-- Work to be completed --
Your answer should be the records below, repeated exactly as they stand.
++++++++
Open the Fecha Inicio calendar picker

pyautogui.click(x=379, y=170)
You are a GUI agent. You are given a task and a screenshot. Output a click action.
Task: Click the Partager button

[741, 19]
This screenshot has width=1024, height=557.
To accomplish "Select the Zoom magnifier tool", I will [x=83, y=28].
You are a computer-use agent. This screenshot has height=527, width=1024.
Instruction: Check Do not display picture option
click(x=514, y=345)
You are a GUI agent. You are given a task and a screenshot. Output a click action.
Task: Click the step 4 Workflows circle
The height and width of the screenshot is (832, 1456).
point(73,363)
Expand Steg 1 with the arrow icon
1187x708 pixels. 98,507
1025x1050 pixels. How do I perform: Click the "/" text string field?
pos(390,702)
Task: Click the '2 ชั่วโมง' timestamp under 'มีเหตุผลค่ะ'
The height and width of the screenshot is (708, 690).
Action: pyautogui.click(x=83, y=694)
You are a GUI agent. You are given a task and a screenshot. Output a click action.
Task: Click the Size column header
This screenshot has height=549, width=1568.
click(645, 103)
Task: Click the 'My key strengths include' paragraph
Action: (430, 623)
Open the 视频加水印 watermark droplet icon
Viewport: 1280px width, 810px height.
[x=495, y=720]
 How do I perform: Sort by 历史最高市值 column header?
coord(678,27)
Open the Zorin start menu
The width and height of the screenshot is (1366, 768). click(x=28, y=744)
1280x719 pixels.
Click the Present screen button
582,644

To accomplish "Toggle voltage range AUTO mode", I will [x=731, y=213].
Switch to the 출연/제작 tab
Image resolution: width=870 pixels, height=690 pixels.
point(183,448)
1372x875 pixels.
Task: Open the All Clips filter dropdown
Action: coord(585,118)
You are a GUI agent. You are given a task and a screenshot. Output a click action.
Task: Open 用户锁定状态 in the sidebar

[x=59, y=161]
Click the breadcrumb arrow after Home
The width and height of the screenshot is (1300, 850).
++++++++
-- Response to this exercise --
Open the Fecha Inicio calendar picker

pyautogui.click(x=379, y=170)
You are a GUI agent. You are given a task and a screenshot. Output a click action.
Task: Click the Partager button

[741, 19]
This screenshot has width=1024, height=557.
To accomplish "Select the Zoom magnifier tool", I will [x=83, y=28].
You are a computer-use agent. This screenshot has height=527, width=1024.
Instruction: Check Do not display picture option
click(x=514, y=345)
You are a GUI agent. You are given a task and a screenshot. Output a click action.
Task: Click the step 4 Workflows circle
The height and width of the screenshot is (832, 1456).
point(73,363)
Expand Steg 1 with the arrow icon
1187x708 pixels. 98,507
1025x1050 pixels. How do I perform: Click the "/" text string field?
pos(390,702)
Task: Click the '2 ชั่วโมง' timestamp under 'มีเหตุผลค่ะ'
The height and width of the screenshot is (708, 690).
Action: pyautogui.click(x=83, y=694)
You are a GUI agent. You are given a task and a screenshot. Output a click action.
Task: Click the Size column header
This screenshot has height=549, width=1568.
click(645, 103)
Task: Click the 'My key strengths include' paragraph
Action: (430, 623)
Open the 视频加水印 watermark droplet icon
Viewport: 1280px width, 810px height.
[x=495, y=720]
 How do I perform: Sort by 历史最高市值 column header?
coord(678,27)
Open the Zorin start menu
The width and height of the screenshot is (1366, 768). click(x=28, y=744)
1280x719 pixels.
Click the Present screen button
582,644

To accomplish "Toggle voltage range AUTO mode", I will [x=731, y=213].
Switch to the 출연/제작 tab
Image resolution: width=870 pixels, height=690 pixels.
point(183,448)
1372x875 pixels.
Task: Open the All Clips filter dropdown
Action: coord(585,118)
You are a GUI agent. You are given a task and a screenshot. Output a click action.
Task: Open 用户锁定状态 in the sidebar

[x=59, y=161]
Click the breadcrumb arrow after Home
The width and height of the screenshot is (1300, 850).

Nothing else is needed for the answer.